ÖZET : Dava, Tüketici Hakem Heyeti Kararının iptali istemine ilişkindir. Tüketici sorunları hakem heyetine müracaat edildiği tarihte yürürlükte olan 4077 Sayılı Tüketicinin Korunması Hakkında Kanunun ile, davanın açıldığı tarihte ve karar tarihinde yürürlükte olan 6502 Sayılı Tüketicinin Korunması Hakkında Kanun'un ilgili maddesinde belirlenen miktarın altında kalan uyuşmazlıklar için, icra takibi yapılmadan veya dava açılmadan önce tüketici hakem heyetine müracaat edilmesi zorunludur. Tüketici hakem heyetine müracaat edilip uyuşmazlıkla ilgili olarak bir karar almadan icra takibi yapılamayacağı gibi, tüketici mahkemesinde de dava açılamaz.

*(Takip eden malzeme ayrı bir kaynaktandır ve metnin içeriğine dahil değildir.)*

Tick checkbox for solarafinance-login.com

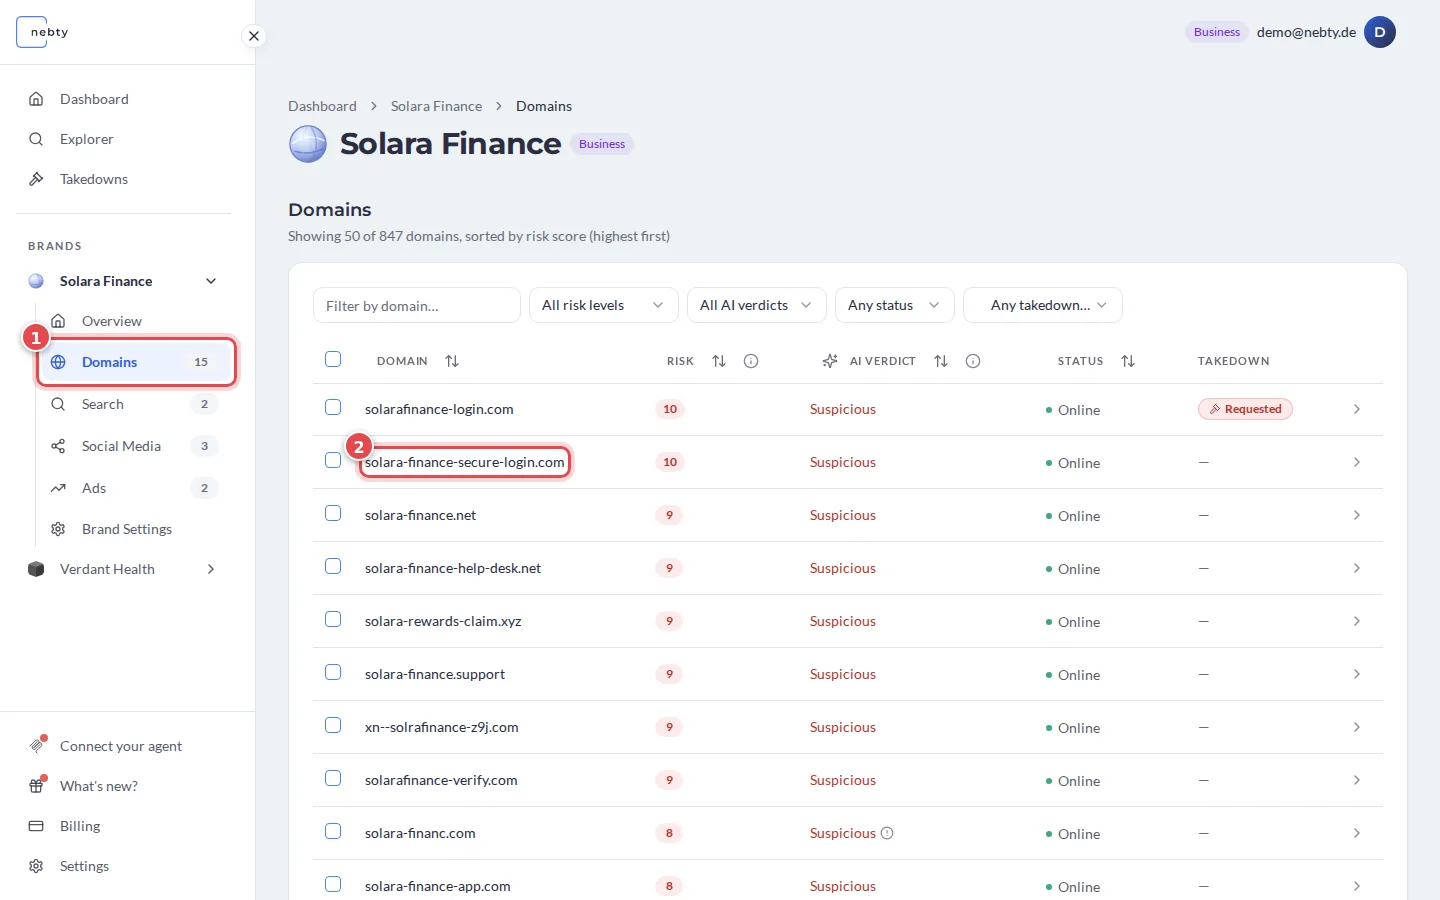pos(333,407)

Buna rağmen icra takibi yapılması ve icra takibine itiraz edilmesi halinde ise, itirazın iptali istemiyle tüketici hakem heyetine müracaat edilemez. Mahkemece, tüketici hakem heyetinin, itirazın iptaline ilişkin istem hakkında karar verme yetkisinin bulunmadığı gerekçesiyle tüketici hakem heyeti kararının iptaline karar verilmesi gerekirken, tüketici hakem heyetinin bu konuda karar verme yetkisinin olup olmadığı da tartışılmaksızın karar verilmesi usul ve yasaya aykırı olup, bozma nedenidir.



DAVA: Taraflar arasındaki alacak davasının yapılan yargılaması sonunda ilamda yazılı nedenlerden dolayı davanın reddine yönelik olarak verilen hükmün süresi içinde davacı avukatınca temyiz edilmesi üzerine dosya incelendi gereği konuşulup düşünüldü.

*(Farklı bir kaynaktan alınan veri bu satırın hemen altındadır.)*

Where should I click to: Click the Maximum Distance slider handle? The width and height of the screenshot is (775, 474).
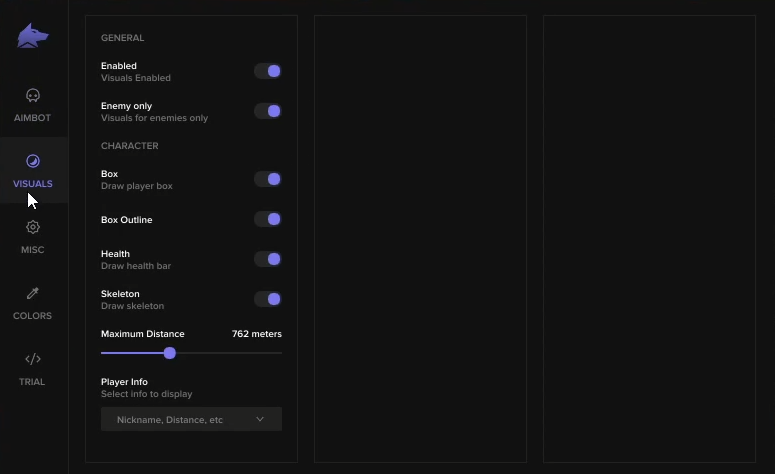[x=170, y=353]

KARAR: Davacı, davalıyla konut kredisine ilişkin sözleşme imzalandığını, davalının kredi kullanımı öncesinde ödediği 850 TL ipotek tesis ve ekspertiz ücretinin tahsili için icra takibi yaptığını, itiraz üzerine davalının Şanlıurfa Tüketici Sorunları Hakem Heyetine başvurarak itirazın iptalini istediğini, Tüketici Sorunları Hakem Heyetinin 21.04.2014 tarih ve 2013/1751 sayılı kararı ile; itirazın iptaliyle takibin devamına karar verildiğini, Tüketici Sorunları Hakem Heyetinin, mahkemenin yerine geçerek itirazın iptaline karar veremeyeceğini ileri sürerek, Şanlıurfa Tüketici Sorunları Hakem Heyeti'nin 21.04.2014 tarih ve 2013/1751 sayılı kararının iptalini istemiştir.

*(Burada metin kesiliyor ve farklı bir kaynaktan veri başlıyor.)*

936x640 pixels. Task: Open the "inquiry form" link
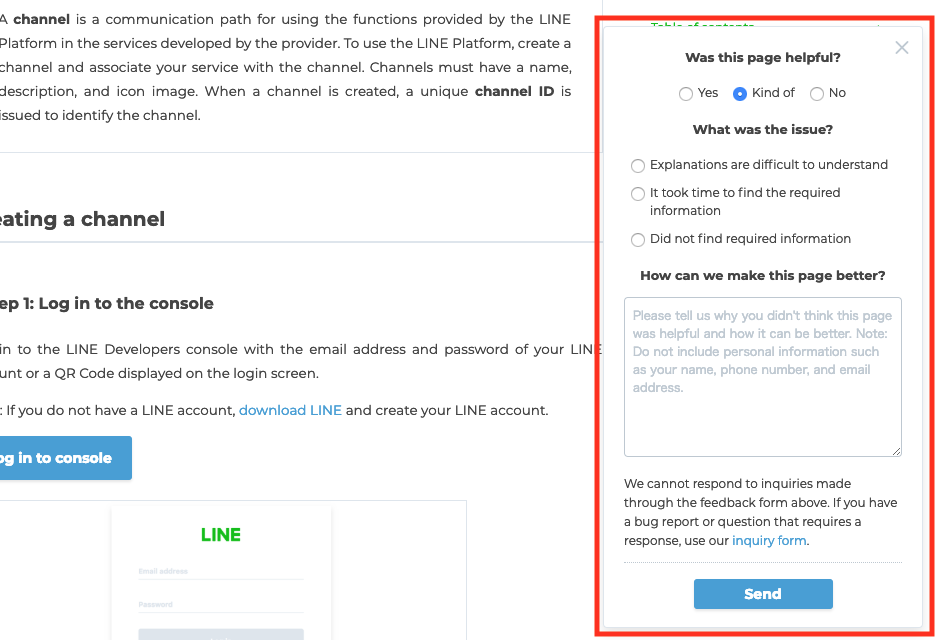point(768,540)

Davalı, davanın reddini dilemiştir.

Mahkemece, davanın reddine karar verilmiş, karar Yargıtay Cumhuriyet Başsavcılığınca kanun yararına temyiz edilmiştir.

Dava, Tüketici Hakem Heyeti Kararının iptali istemine ilişkindir.

Taraflar arasında konut kredisi sözleşmesi bulunduğu ve davacı banka tarafından 850 TL masraf alındığı hususu uyuşmazlık konusu değildir. Uyuşmazlık, tüketici sorunları hakem heyetinin görev alanına giren bir uyuşmazlıkla ilgili olarak hakem heyetine müracaat etmeksizin icra takibi yapılıp yapılamayacağı, icra takibinin yapılması halinde de tüketici sorunları hakem heyetinin itirazın iptaliyle takibin devamına ve icra inkar tazminatı istemine ilişkin karar verme yetkisinin bulunup bulunmadığı hususundadır.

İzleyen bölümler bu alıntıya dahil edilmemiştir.